#### Stated task:
Format the records as a numbered list, starting at the line that contains "You are a GUI" and ending at the end of the records, with both ends included. Omit blank lines and leave the pictures out of the answer.

Word and element locating data:
## Begin
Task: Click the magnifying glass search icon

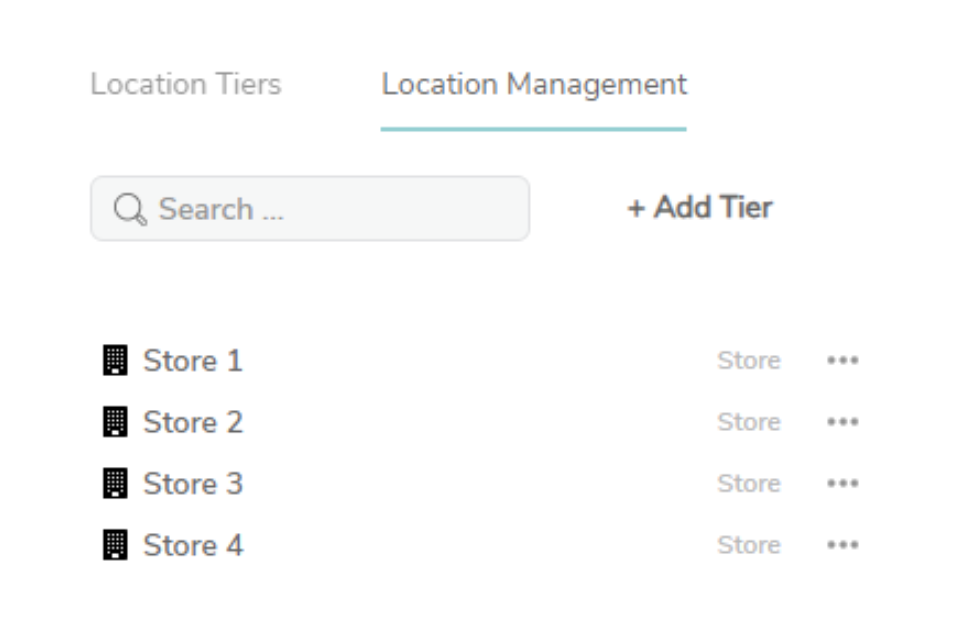Action: tap(130, 209)
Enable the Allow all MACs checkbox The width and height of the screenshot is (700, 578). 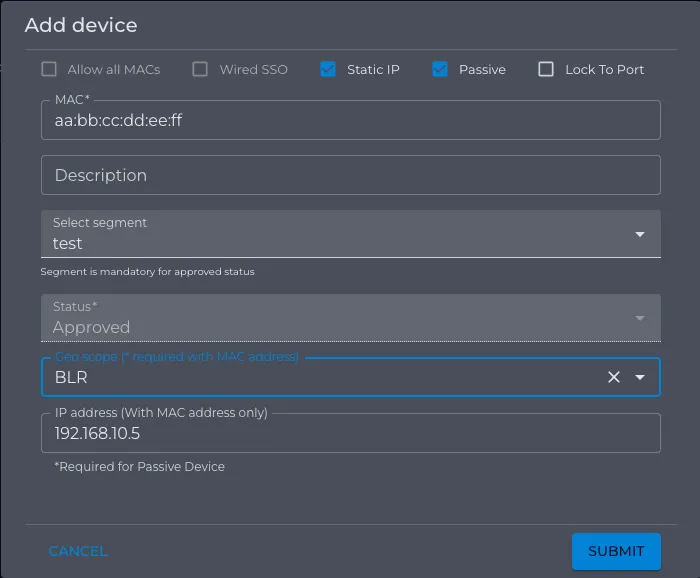[x=49, y=69]
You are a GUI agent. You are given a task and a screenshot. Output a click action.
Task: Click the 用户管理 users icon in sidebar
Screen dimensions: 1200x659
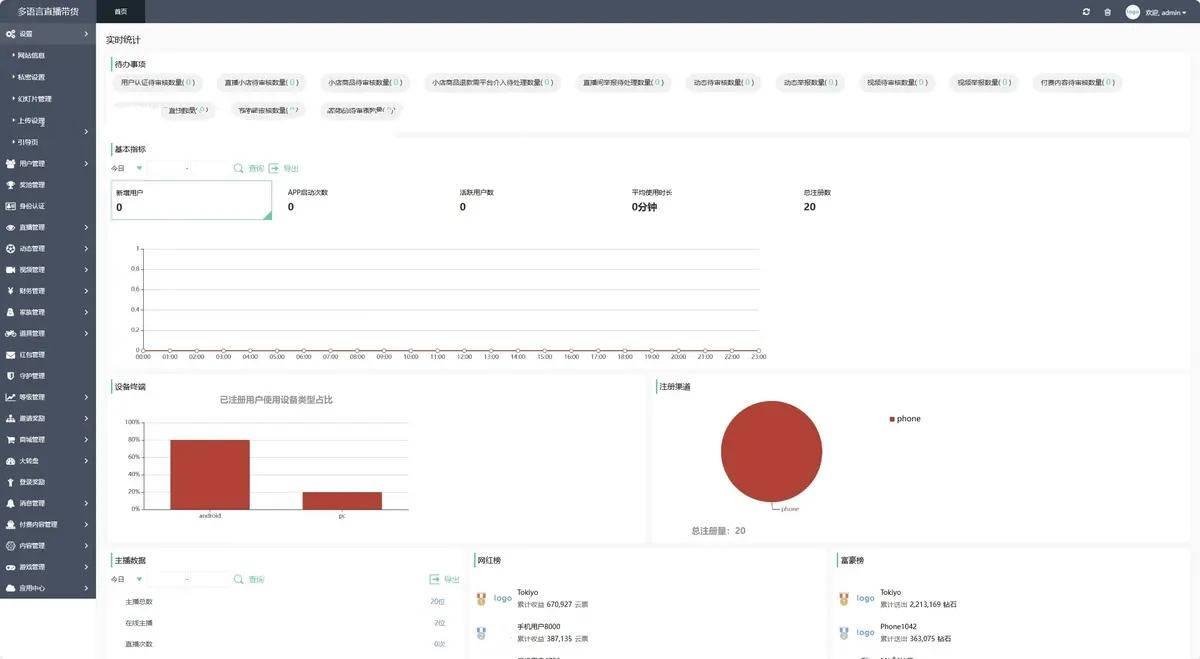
## End
#### Written response:
1. You are a GUI agent. You are given a task and a screenshot. Output a click action.
2. Task: Click the 用户管理 users icon in sidebar
3. Screen dimensions: 1200x659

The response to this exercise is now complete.